═══ Given records
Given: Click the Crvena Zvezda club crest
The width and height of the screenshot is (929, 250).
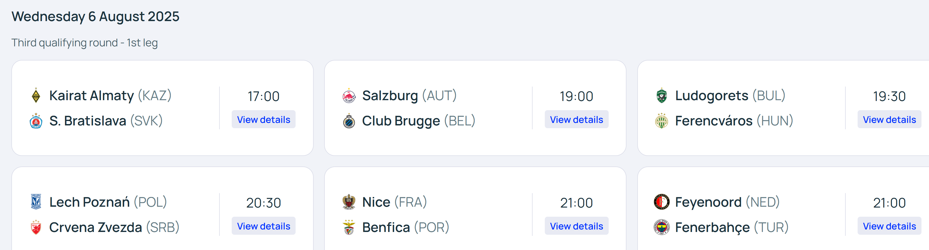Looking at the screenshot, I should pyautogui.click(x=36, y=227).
══════
═══ Given records
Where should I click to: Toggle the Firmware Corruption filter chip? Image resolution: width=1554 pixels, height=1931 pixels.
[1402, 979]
══════
═══ Given records
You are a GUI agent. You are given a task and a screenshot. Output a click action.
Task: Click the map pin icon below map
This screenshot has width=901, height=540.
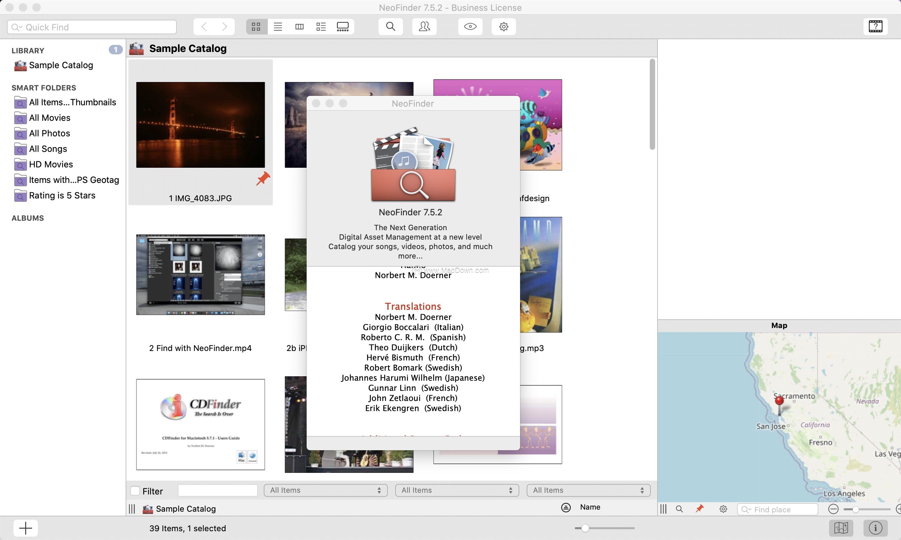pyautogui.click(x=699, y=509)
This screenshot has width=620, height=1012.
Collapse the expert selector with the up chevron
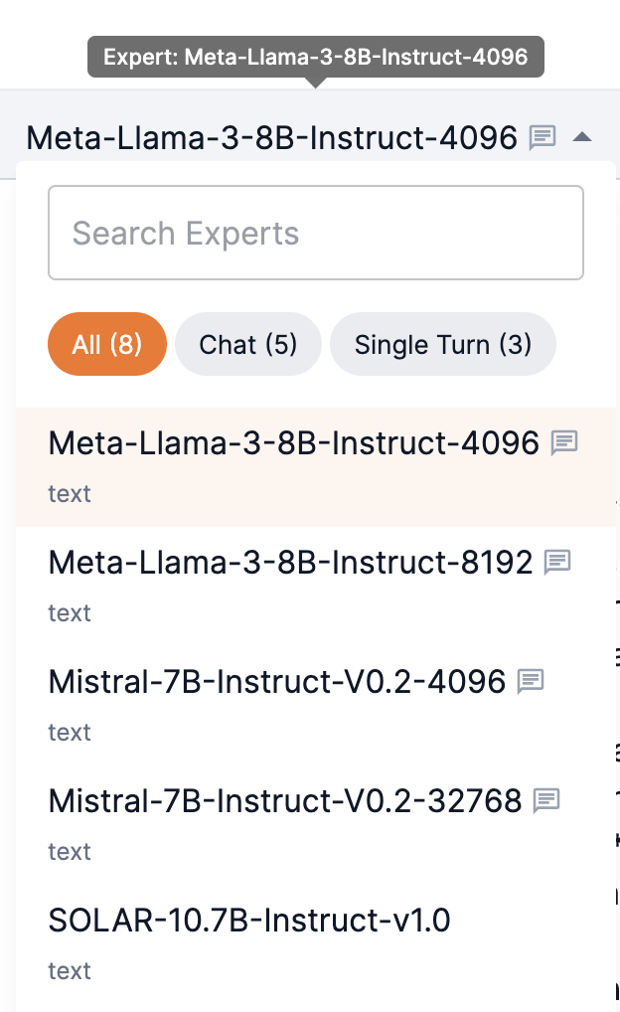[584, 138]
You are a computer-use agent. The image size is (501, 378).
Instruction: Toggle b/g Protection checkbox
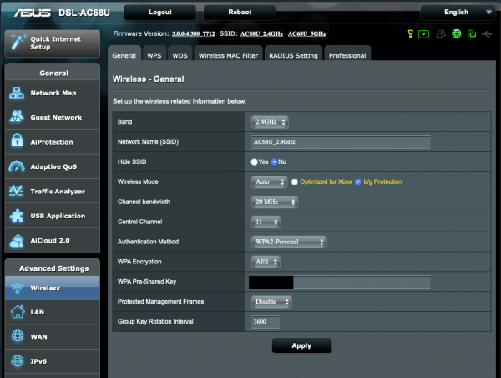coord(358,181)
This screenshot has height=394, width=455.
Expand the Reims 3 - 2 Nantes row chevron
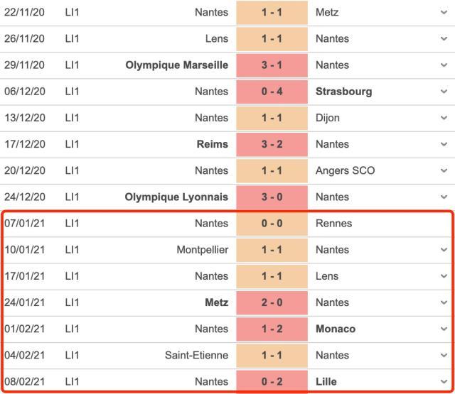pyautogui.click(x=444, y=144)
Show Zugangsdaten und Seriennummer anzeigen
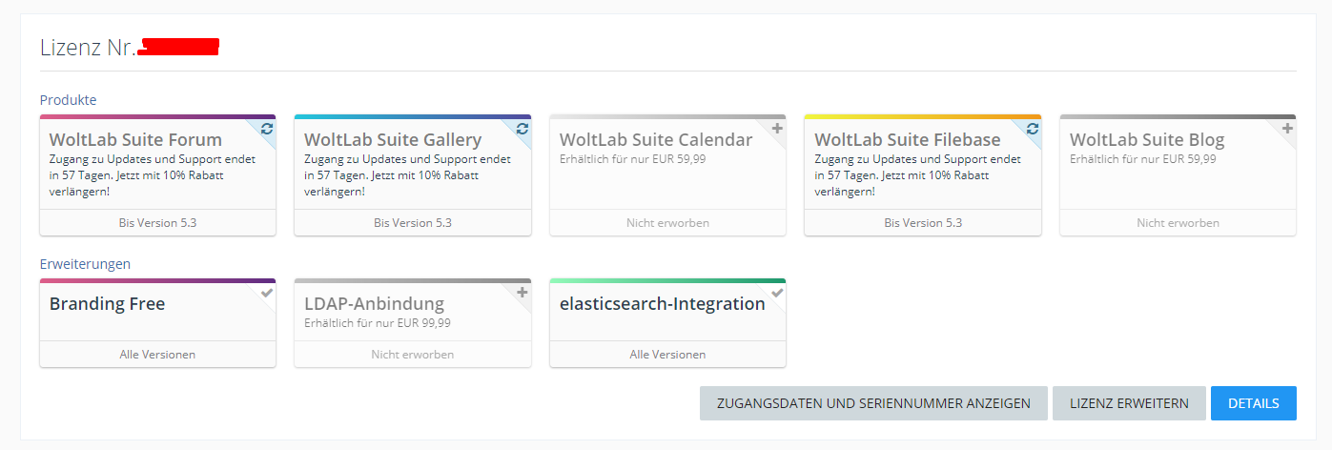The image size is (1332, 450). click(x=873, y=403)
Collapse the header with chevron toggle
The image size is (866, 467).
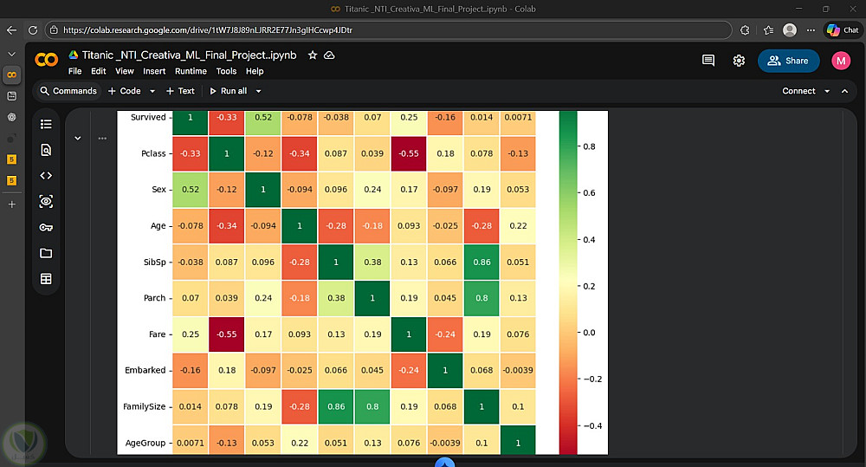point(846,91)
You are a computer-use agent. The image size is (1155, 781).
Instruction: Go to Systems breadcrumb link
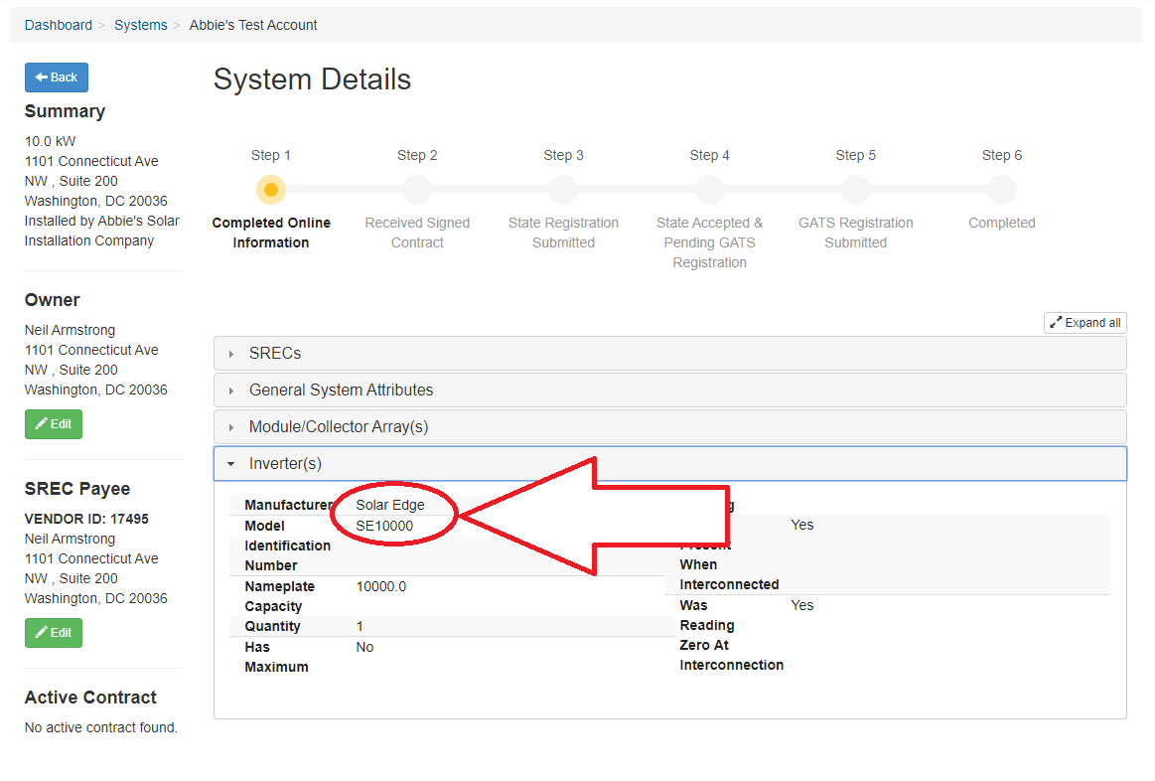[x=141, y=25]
══════
[Problem to work on]: Starting at the line that contains "You are a GUI" and ending after the line that contains "point(846,91)", write those lines out again with "chevron" replaced by "arrow" and everything else unchanged. Leave the pictures out.

[Response]:
You are a GUI agent. You are given a task and a screenshot. Output a click action.
Task: Click the map pin icon below map
This screenshot has width=901, height=540.
pyautogui.click(x=699, y=509)
This screenshot has width=620, height=1012.
Collapse the expert selector with the up arrow
[584, 138]
You are a computer-use agent. The image size is (501, 378).
Instruction: Toggle b/g Protection checkbox
coord(358,181)
This screenshot has height=394, width=455.
Expand the Reims 3 - 2 Nantes row arrow
pyautogui.click(x=444, y=144)
Show Zugangsdaten und Seriennummer anzeigen
The image size is (1332, 450). click(x=873, y=403)
Collapse the header with arrow toggle
The image size is (866, 467).
point(846,91)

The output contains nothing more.